● Exercise brief
Write the entries out again. Every character must match.

┌──

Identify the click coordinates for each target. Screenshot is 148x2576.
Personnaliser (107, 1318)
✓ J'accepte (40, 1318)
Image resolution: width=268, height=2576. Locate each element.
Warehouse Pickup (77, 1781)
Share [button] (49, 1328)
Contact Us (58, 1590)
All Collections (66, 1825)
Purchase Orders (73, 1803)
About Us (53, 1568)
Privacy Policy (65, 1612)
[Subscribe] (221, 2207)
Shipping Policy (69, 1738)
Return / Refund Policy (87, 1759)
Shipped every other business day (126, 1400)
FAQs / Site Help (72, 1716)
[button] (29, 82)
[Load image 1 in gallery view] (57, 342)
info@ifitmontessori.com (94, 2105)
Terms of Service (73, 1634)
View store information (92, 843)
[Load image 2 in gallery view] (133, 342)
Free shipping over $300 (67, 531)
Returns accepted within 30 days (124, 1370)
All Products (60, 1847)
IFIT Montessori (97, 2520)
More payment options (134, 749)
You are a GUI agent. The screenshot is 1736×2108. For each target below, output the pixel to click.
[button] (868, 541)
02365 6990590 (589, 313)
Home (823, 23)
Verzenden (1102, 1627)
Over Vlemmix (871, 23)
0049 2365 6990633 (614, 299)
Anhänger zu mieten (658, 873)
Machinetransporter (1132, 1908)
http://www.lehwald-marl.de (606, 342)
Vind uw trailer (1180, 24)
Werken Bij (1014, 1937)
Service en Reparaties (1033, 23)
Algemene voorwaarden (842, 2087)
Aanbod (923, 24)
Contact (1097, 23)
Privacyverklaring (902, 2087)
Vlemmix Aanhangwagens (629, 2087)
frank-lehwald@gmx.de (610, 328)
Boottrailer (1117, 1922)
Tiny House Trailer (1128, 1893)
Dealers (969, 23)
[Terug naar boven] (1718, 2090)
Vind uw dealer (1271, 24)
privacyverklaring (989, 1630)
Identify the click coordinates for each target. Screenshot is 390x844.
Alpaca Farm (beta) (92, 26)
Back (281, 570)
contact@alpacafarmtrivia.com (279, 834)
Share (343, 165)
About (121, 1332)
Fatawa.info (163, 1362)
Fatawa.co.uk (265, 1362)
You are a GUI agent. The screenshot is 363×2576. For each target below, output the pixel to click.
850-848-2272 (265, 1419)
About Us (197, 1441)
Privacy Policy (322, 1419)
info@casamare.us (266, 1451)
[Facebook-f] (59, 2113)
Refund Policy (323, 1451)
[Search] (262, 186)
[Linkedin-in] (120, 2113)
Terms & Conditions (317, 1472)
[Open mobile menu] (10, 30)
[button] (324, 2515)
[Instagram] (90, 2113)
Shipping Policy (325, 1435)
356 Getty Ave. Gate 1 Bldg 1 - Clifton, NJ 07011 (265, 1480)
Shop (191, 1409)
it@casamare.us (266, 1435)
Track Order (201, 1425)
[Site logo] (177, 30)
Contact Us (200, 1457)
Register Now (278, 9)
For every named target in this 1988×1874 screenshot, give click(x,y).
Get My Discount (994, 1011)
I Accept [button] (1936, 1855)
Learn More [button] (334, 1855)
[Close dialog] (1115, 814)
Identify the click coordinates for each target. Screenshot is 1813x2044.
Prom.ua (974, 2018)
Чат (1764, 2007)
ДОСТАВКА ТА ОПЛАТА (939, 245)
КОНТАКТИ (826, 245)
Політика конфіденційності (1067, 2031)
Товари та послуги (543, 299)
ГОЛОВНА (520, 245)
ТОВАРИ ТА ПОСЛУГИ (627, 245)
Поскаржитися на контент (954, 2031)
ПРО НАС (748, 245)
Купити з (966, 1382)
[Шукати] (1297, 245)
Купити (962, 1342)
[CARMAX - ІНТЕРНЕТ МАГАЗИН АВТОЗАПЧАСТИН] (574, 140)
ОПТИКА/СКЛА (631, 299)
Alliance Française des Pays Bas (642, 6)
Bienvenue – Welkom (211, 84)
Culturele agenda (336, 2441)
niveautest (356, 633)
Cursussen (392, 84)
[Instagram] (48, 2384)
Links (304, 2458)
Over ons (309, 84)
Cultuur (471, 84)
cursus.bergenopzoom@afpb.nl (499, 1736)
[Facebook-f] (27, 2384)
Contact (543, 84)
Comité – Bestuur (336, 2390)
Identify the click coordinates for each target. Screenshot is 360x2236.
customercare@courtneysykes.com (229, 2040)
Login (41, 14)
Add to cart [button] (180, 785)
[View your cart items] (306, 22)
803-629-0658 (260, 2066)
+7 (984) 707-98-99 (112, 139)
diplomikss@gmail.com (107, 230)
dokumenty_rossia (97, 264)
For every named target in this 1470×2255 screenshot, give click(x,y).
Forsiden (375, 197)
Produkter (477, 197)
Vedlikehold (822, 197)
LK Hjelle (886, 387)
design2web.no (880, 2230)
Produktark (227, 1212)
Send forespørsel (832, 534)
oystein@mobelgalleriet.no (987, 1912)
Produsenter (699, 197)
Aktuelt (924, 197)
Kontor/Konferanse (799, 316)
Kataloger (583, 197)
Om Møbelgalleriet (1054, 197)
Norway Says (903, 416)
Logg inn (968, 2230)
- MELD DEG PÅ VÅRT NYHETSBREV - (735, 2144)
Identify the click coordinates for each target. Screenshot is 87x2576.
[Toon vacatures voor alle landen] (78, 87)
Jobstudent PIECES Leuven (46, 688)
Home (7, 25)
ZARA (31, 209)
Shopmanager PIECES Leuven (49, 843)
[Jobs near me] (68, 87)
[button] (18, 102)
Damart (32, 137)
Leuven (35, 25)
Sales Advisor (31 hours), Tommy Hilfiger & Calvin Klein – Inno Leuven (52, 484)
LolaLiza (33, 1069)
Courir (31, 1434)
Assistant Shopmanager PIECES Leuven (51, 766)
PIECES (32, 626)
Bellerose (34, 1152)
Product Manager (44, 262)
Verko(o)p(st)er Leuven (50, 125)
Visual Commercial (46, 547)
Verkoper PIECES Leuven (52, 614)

└──

● Written answer
Identify the click coordinates for each target. Screenshot is 148x2576.
Personnaliser (107, 1318)
✓ J'accepte (40, 1318)
Image resolution: width=268, height=2576. Locate each element.
Warehouse Pickup (77, 1781)
Share [button] (49, 1328)
Contact Us (58, 1590)
All Collections (66, 1825)
Purchase Orders (73, 1803)
About Us (53, 1568)
Privacy Policy (65, 1612)
[Subscribe] (221, 2207)
Shipping Policy (69, 1738)
Return / Refund Policy (87, 1759)
Shipped every other business day (126, 1400)
FAQs / Site Help (72, 1716)
[button] (29, 82)
[Load image 1 in gallery view] (57, 342)
info@ifitmontessori.com (94, 2105)
Terms of Service (73, 1634)
View store information (92, 843)
[Load image 2 in gallery view] (133, 342)
Free shipping over $300 (67, 531)
Returns accepted within 30 days (124, 1370)
All Products (60, 1847)
IFIT Montessori (97, 2520)
More payment options (134, 749)
You are a GUI agent. The screenshot is 1736×2108. For each target below, output the pixel to click.
[button] (868, 541)
02365 6990590 (589, 313)
Home (823, 23)
Verzenden (1102, 1627)
Over Vlemmix (871, 23)
0049 2365 6990633 (614, 299)
Anhänger zu mieten (658, 873)
Machinetransporter (1132, 1908)
http://www.lehwald-marl.de (606, 342)
Vind uw trailer (1180, 24)
Werken Bij (1014, 1937)
Service en Reparaties (1033, 23)
Algemene voorwaarden (842, 2087)
Aanbod (923, 24)
Contact (1097, 23)
Privacyverklaring (902, 2087)
Vlemmix Aanhangwagens (629, 2087)
frank-lehwald@gmx.de (610, 328)
Boottrailer (1117, 1922)
Tiny House Trailer (1128, 1893)
Dealers (969, 23)
[Terug naar boven] (1718, 2090)
Vind uw dealer (1271, 24)
privacyverklaring (989, 1630)
Identify the click coordinates for each target. Screenshot is 390x844.
Alpaca Farm (beta) (92, 26)
Back (281, 570)
contact@alpacafarmtrivia.com (279, 834)
Share (343, 165)
About (121, 1332)
Fatawa.info (163, 1362)
Fatawa.co.uk (265, 1362)
You are a GUI agent. The screenshot is 363×2576. For each target below, output the pixel to click.
850-848-2272 (265, 1419)
About Us (197, 1441)
Privacy Policy (322, 1419)
info@casamare.us (266, 1451)
[Facebook-f] (59, 2113)
Refund Policy (323, 1451)
[Search] (262, 186)
[Linkedin-in] (120, 2113)
Terms & Conditions (317, 1472)
[Open mobile menu] (10, 30)
[button] (324, 2515)
[Instagram] (90, 2113)
Shipping Policy (325, 1435)
356 Getty Ave. Gate 1 Bldg 1 - Clifton, NJ 07011 (265, 1480)
Shop (191, 1409)
it@casamare.us (266, 1435)
Track Order (201, 1425)
[Site logo] (177, 30)
Contact Us (200, 1457)
Register Now (278, 9)
For every named target in this 1988×1874 screenshot, give click(x,y).
Get My Discount (994, 1011)
I Accept [button] (1936, 1855)
Learn More [button] (334, 1855)
[Close dialog] (1115, 814)
Identify the click coordinates for each target. Screenshot is 1813x2044.
Prom.ua (974, 2018)
Чат (1764, 2007)
ДОСТАВКА ТА ОПЛАТА (939, 245)
КОНТАКТИ (826, 245)
Політика конфіденційності (1067, 2031)
Товари та послуги (543, 299)
ГОЛОВНА (520, 245)
ТОВАРИ ТА ПОСЛУГИ (627, 245)
Поскаржитися на контент (954, 2031)
ПРО НАС (748, 245)
Купити з (966, 1382)
[Шукати] (1297, 245)
Купити (962, 1342)
[CARMAX - ІНТЕРНЕТ МАГАЗИН АВТОЗАПЧАСТИН] (574, 140)
ОПТИКА/СКЛА (631, 299)
Alliance Française des Pays Bas (642, 6)
Bienvenue – Welkom (211, 84)
Culturele agenda (336, 2441)
niveautest (356, 633)
Cursussen (392, 84)
[Instagram] (48, 2384)
Links (304, 2458)
Over ons (309, 84)
Cultuur (471, 84)
cursus.bergenopzoom@afpb.nl (499, 1736)
[Facebook-f] (27, 2384)
Contact (543, 84)
Comité – Bestuur (336, 2390)
Identify the click coordinates for each target. Screenshot is 360x2236.
customercare@courtneysykes.com (229, 2040)
Login (41, 14)
Add to cart [button] (180, 785)
[View your cart items] (306, 22)
803-629-0658 (260, 2066)
+7 (984) 707-98-99 (112, 139)
diplomikss@gmail.com (107, 230)
dokumenty_rossia (97, 264)
For every named target in this 1470×2255 screenshot, give click(x,y).
Forsiden (375, 197)
Produkter (477, 197)
Vedlikehold (822, 197)
LK Hjelle (886, 387)
design2web.no (880, 2230)
Produktark (227, 1212)
Send forespørsel (832, 534)
oystein@mobelgalleriet.no (987, 1912)
Produsenter (699, 197)
Aktuelt (924, 197)
Kontor/Konferanse (799, 316)
Kataloger (583, 197)
Om Møbelgalleriet (1054, 197)
Norway Says (903, 416)
Logg inn (968, 2230)
- MELD DEG PÅ VÅRT NYHETSBREV - (735, 2144)
Identify the click coordinates for each target. Screenshot is 87x2576.
[Toon vacatures voor alle landen] (78, 87)
Jobstudent PIECES Leuven (46, 688)
Home (7, 25)
ZARA (31, 209)
Shopmanager PIECES Leuven (49, 843)
[Jobs near me] (68, 87)
[button] (18, 102)
Damart (32, 137)
Leuven (35, 25)
Sales Advisor (31 hours), Tommy Hilfiger & Calvin Klein – Inno Leuven (52, 484)
LolaLiza (33, 1069)
Courir (31, 1434)
Assistant Shopmanager PIECES Leuven (51, 766)
PIECES (32, 626)
Bellerose (34, 1152)
Product Manager (44, 262)
Verko(o)p(st)er Leuven (50, 125)
Visual Commercial (46, 547)
Verkoper PIECES Leuven (52, 614)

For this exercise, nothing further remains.